治療には抗ウイルス薬の眼軟膏が効果的です。細菌による混合感染の予防のため抗菌剤の点眼も併用する場合があります。ぶどう膜炎を併発したり重症化してしまった場合には内服治療を行うことがあります。
内反症
(さかさまつげ)
通常、まつげは目の外側に向かって生えています。しかし、眼瞼内反症になると、まぶたが眼球の内側の方に反り返ってしまい、まつ毛が黒目に触れて傷をつけたり炎症を起こしたりします。治療は、点眼や眼軟膏、場合によっては手術が必要なこともあります。
結膜炎
結膜炎には、大きく分けて感染性結膜炎(細菌性・ウイルス性)と、非感染性(アレルギー性)結膜炎があります。アレルギー性結膜炎は目の表面にほこりやダニ、花粉などのアレルゲンが付着し、結膜に炎症を起こす疾患です。かゆみや充血、まぶたの腫れなどを引き起こします。治療の基本は薬物療法となりますが、日常生活でアレルゲンになるべく触れないよう対策が大切です。
流行性角結膜炎
(はやり目)
流行性角結膜炎はアデノウイルスによる感染症であり、一般的には「はやり目」と呼ばれています。痒みは殆どありませんが、充血、涙目、まぶたの腫れ、耳前方や顎の下のリンパ節に腫れや痛みが生じるなどの症状が現れます。角膜に小さな濁りが生じると視力が低下することもあります。治療は抗菌薬の点眼や、ステロイド点眼を用います。
なお、はやり目は学校保健安全法で定められた第三種感染症なので、感染力が無くなったと医師が判断するまでは学校に登校できません。成人の場合も、感染を広げないために出社は控えます。非常に感染力が強いウイルスなので、家族など周囲にうつさないよう気を付ける必要があります。

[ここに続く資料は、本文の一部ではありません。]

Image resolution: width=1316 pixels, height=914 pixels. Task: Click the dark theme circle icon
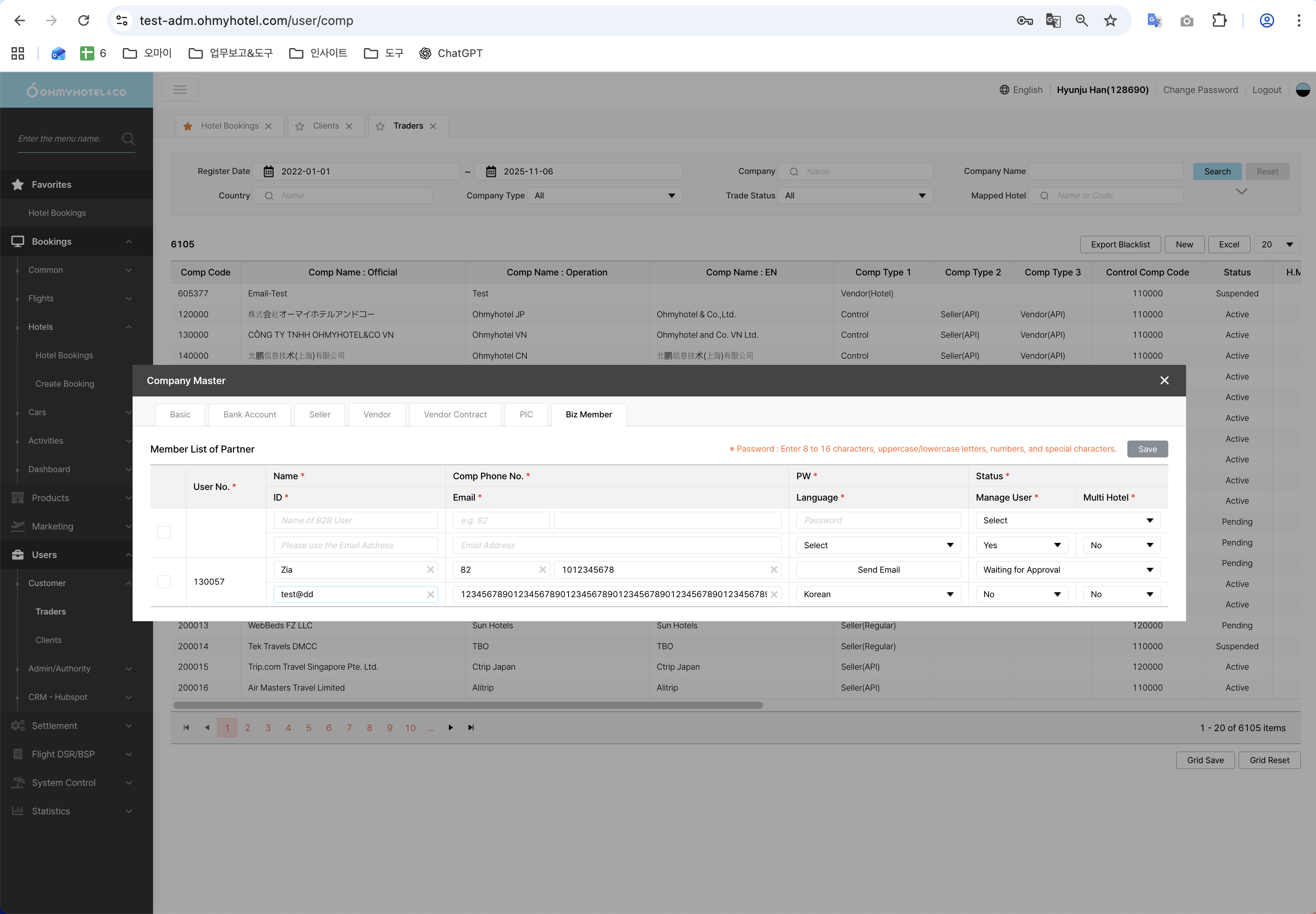1302,90

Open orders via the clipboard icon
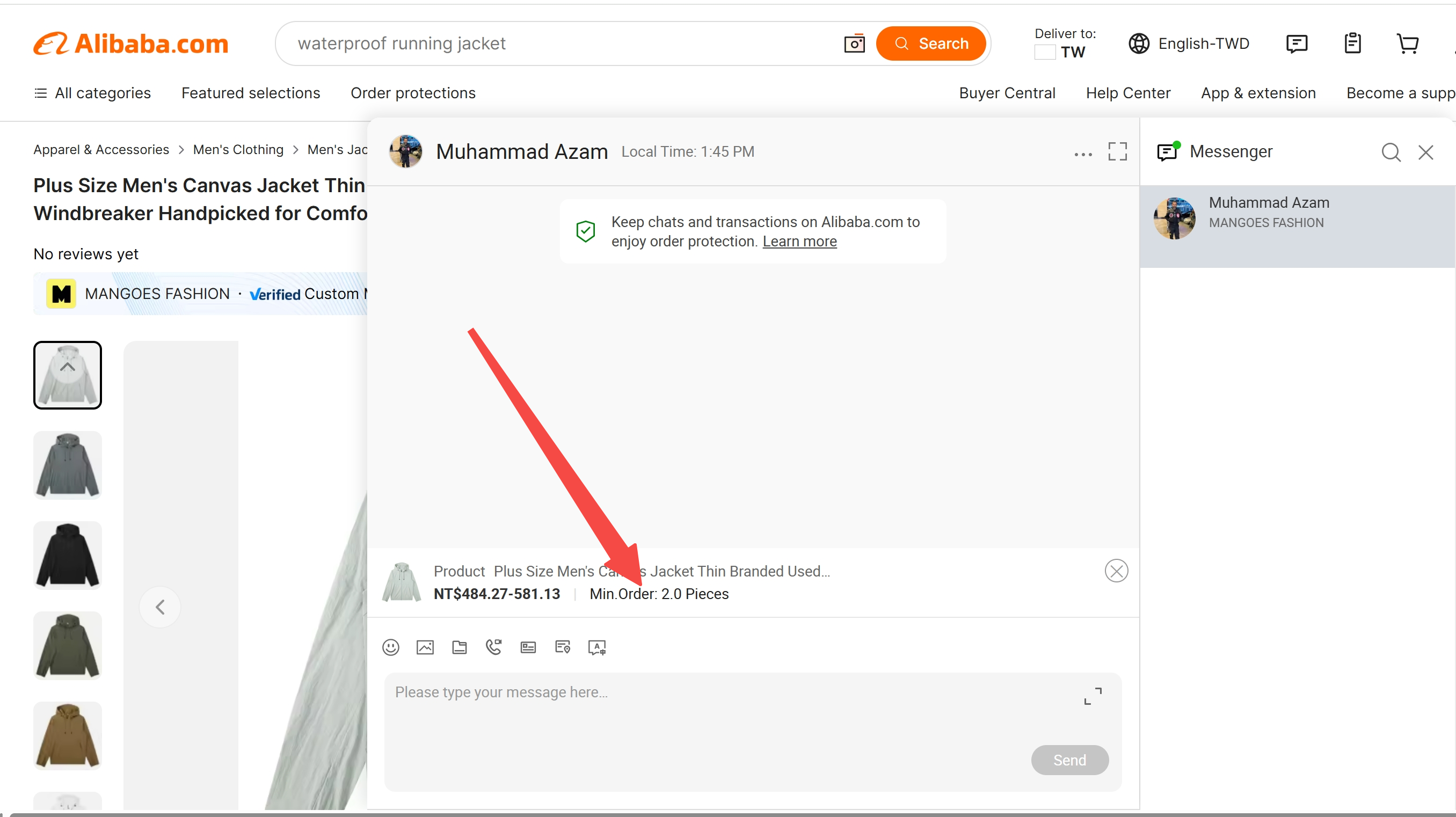point(1353,43)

症状は、ウイルスに対する体の抵抗力がついてくるに従って徐々に治まり、通常は3週間~1ヶ月くらいで完治します。
翼状片
白目の表面を覆っている半透明の膜を結膜と言います。この結膜の下にある細胞が異常に繁殖して、目頭のほうから黒目(角膜)にかけて三角形状に入り込む病気が翼状片です。原因としては紫外線やほこりといった刺激によって引き起こされると考えられていますが、現時点では不明と言われています。治療に関しては、初期の段階では紫外線による刺激をできるだけ避ける、ステロイドの点眼薬を使用するなどですが、翼状片が大きく、視力低下の症状がみられるという場合は、手術によって翼状片を除去していきます。
ドライアイ
ドライアイは、涙の分泌量が減ったり、涙の質が低下することにより、眼の表面が乾燥し、角膜や結膜などに潤いが無くなってしまう疾患です。この中には、涙の分泌量が減少することによって目の表面の水分量が減るタイプと、涙の蒸発量が増えるタイプがあります。ドライアイ治療の基本となるのは、点眼薬などを用いて目の乾燥を極力防ぐことです。具体的には、涙液を補う人工涙液、ヒアルロン酸製剤、ムチンや水分の分泌を促進する点眼薬などが用いられます。